■ **OBJECTIVE**: Gather every line of the items below that contains the word "link".

■ **RECORDS TO PROCESS**:
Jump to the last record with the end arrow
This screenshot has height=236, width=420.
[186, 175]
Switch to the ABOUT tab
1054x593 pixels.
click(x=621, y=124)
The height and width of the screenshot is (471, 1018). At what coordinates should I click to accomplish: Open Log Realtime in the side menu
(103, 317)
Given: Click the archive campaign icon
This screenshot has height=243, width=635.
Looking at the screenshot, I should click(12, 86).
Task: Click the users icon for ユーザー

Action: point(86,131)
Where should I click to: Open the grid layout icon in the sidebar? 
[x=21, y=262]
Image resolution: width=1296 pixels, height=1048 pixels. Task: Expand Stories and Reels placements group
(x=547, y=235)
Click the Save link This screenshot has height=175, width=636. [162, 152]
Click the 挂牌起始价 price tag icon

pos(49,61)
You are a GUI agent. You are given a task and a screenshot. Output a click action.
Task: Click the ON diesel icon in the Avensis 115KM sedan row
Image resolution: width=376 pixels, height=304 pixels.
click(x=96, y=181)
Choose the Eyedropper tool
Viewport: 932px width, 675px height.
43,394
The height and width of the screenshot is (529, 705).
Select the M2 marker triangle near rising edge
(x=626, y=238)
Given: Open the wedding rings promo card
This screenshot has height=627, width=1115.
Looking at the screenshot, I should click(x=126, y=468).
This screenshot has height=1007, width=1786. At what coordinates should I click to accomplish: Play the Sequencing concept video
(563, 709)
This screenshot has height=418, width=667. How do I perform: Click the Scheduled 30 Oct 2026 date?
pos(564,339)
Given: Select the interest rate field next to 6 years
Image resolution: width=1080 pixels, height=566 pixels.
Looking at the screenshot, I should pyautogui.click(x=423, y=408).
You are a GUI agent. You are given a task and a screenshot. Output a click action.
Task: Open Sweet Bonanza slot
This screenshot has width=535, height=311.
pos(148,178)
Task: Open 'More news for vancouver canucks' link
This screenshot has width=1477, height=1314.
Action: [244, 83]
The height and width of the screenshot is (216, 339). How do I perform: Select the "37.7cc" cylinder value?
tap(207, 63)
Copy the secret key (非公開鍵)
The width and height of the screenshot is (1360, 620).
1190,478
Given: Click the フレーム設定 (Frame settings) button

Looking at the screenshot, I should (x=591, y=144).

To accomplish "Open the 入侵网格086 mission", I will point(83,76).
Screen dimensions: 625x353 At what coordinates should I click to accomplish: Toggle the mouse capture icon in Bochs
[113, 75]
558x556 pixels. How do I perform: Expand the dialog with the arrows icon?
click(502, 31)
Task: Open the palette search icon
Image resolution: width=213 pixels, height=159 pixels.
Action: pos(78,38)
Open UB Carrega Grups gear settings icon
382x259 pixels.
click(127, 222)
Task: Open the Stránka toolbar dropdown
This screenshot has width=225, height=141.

■ **SOLUTION BELOW**:
Click the Save link This screenshot has height=175, width=636. [162, 152]
Task: Open 'More news for vancouver canucks' link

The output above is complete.